VPNFilter Malware Attacks Routers, Mitigations for Spectre Variant 4, OnePlus 6 Phone and More

News briefs for May 23, 2018.

There's a new type of malware called VPNFilter, which has "has infected at least half a million home and small business routers including those sold by Netgear, TP-Link, Linksys, MicroTik, and QNAP network storage devices". This code is intended to "serve as a multipurpose spy tool, and also creates a network of hijacked routers that serve as unwitting VPNs, potentially hiding the attackers' origin as they carry out other malicious activities". See the story on Wired for all the details.

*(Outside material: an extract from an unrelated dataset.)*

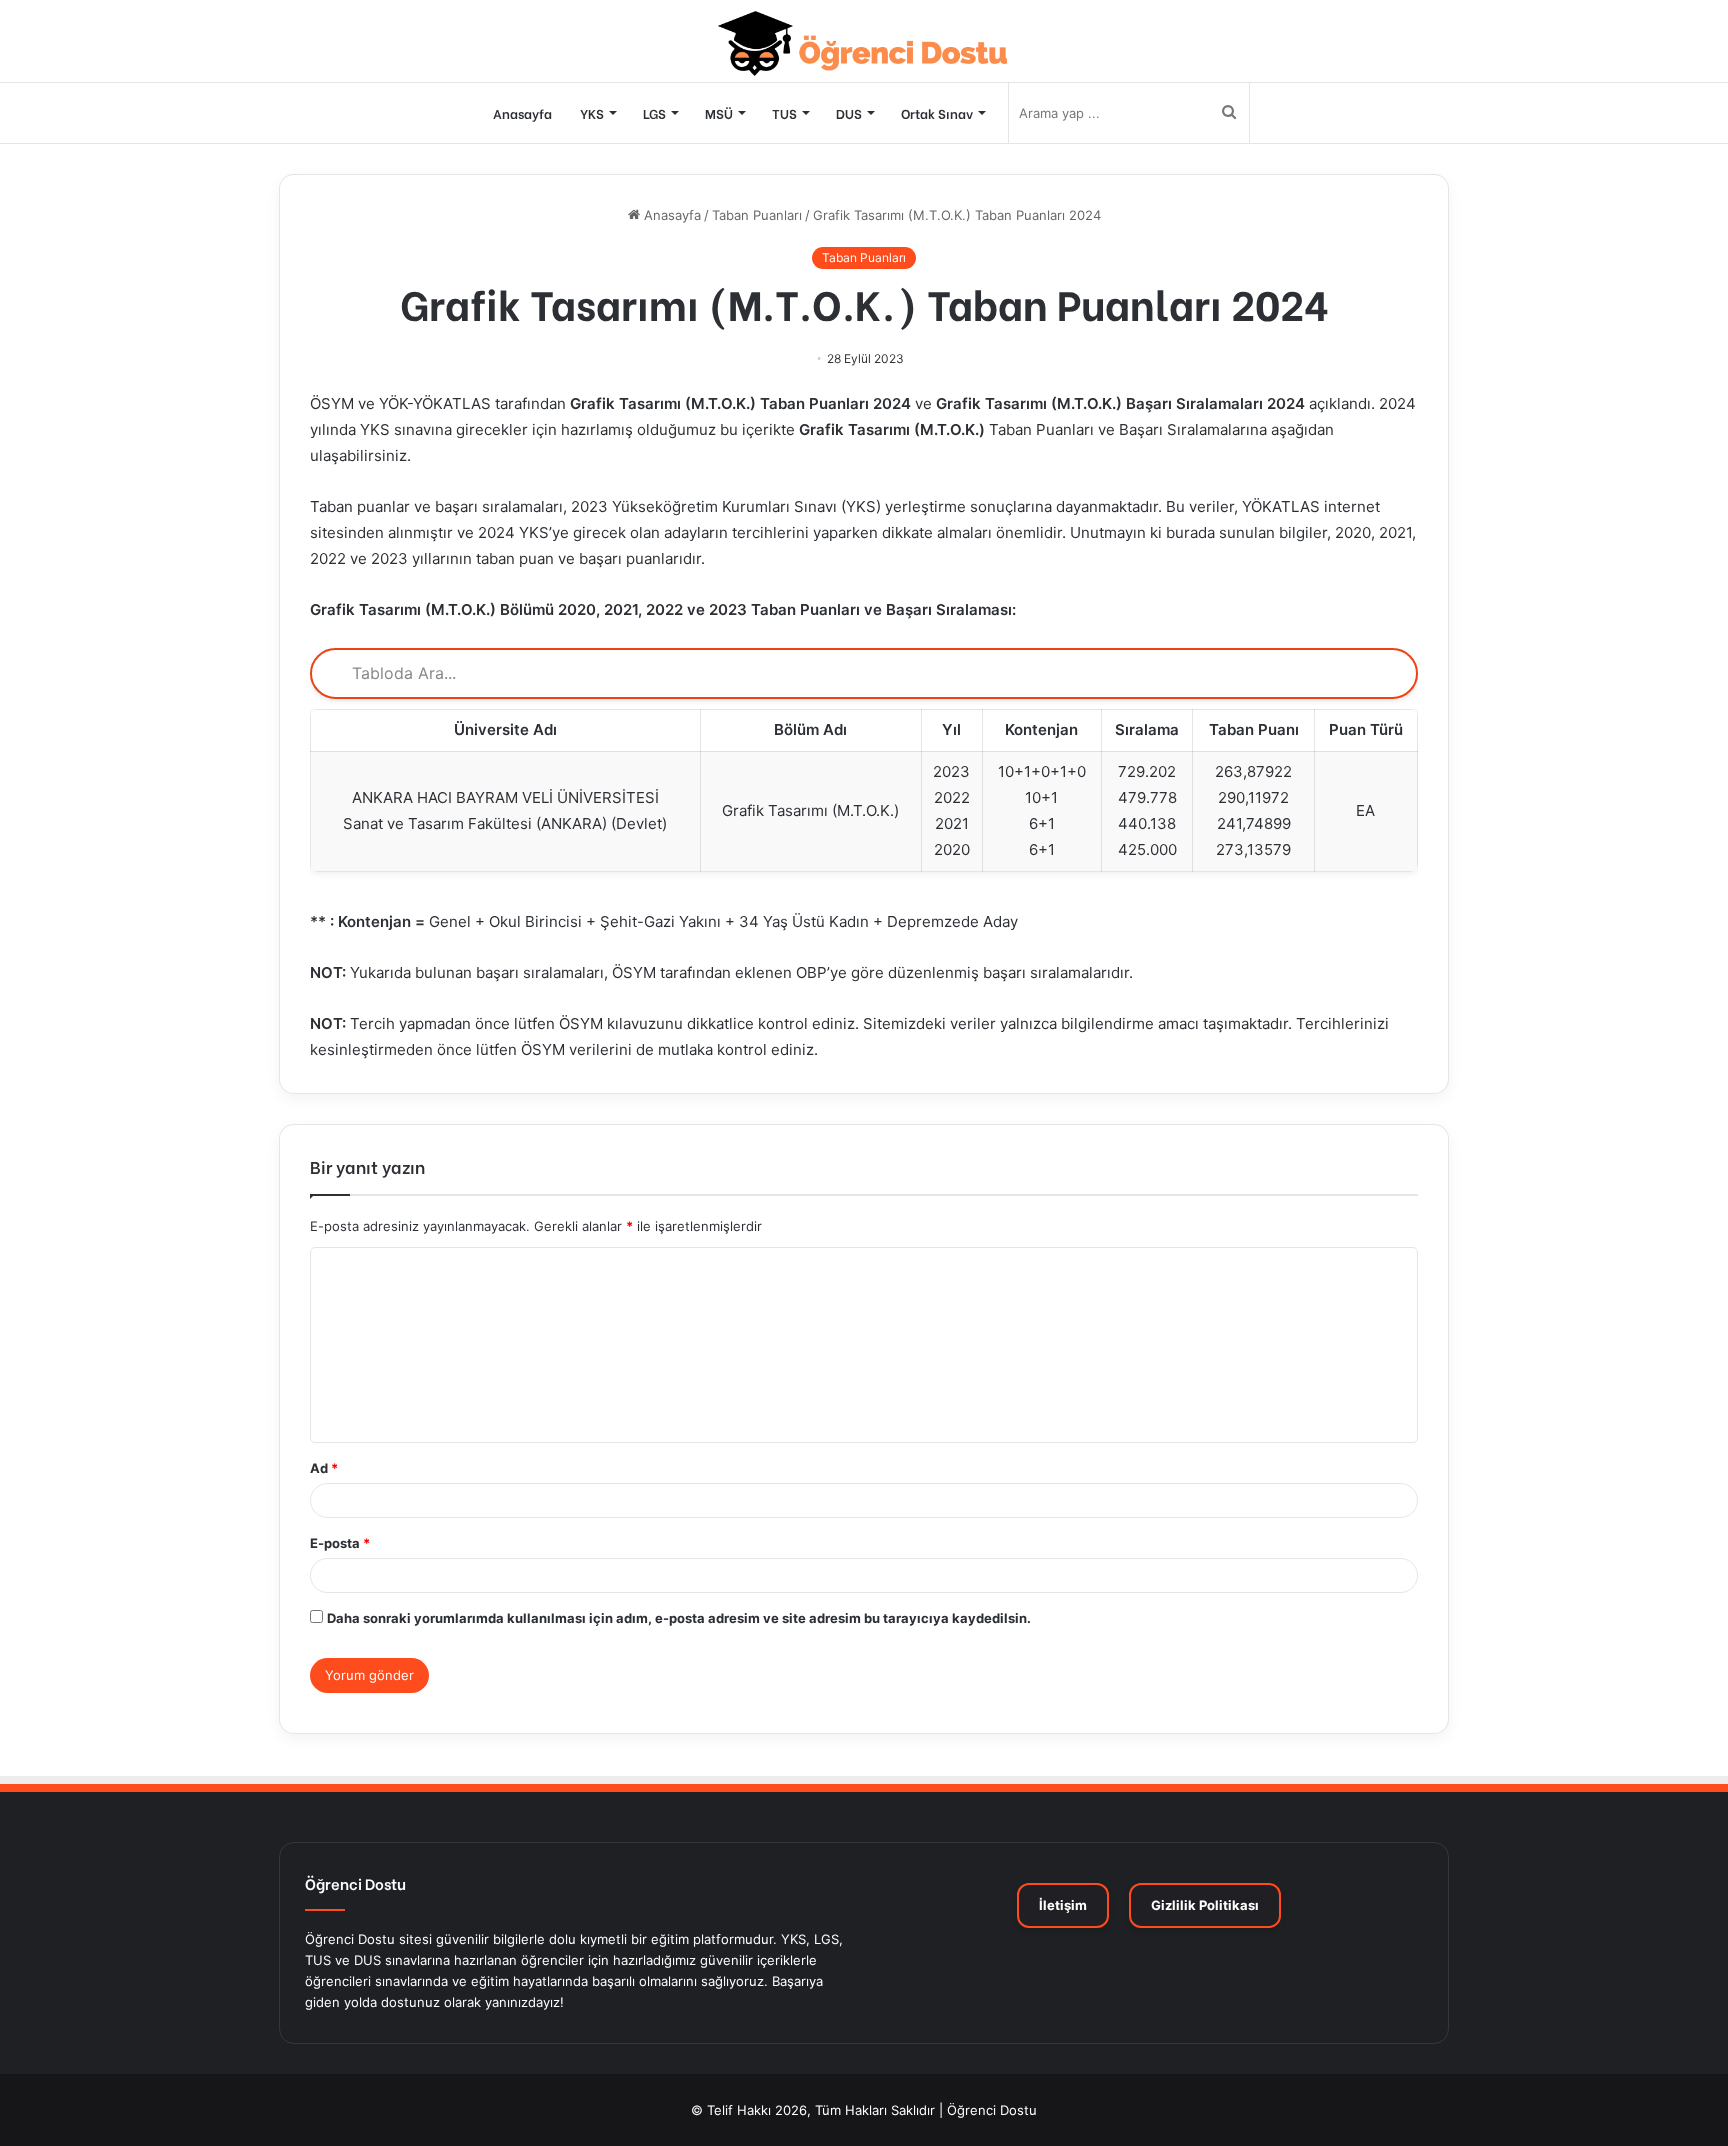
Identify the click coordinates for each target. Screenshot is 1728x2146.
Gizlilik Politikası (1205, 1905)
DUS (849, 112)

Canonical released an update to address 13 security vulnerabilities, including the new Spectre Variant 4, for Ubuntu 18.04 LTS, Ubuntu 17.10, Ubuntu 16.04 LTS, and Ubuntu 14.04 LTS. Canonical notes that "to fully mitigate Spectre Variant 4, users must also update the processor microcode firmware". See the security announcement for more info, and update now.

Also yesterday, Greg Kroah-Hartman released updates for the Linux 4.9.102, 4.14.43, and 4.16.11 kernels for Spectre Variant 4 mitigation. Update now. (Source: Phoronix.)

Mark Shuttleworth created a stir this week with his keynote at the OpenStack Summit in Vancouver due to his competitive comments about VMware and Red Hat. See the ServerWatch story for details.

The OnePlus 6 unlocked phone is now available for $529. See Android Central for specification and a review of the new phone.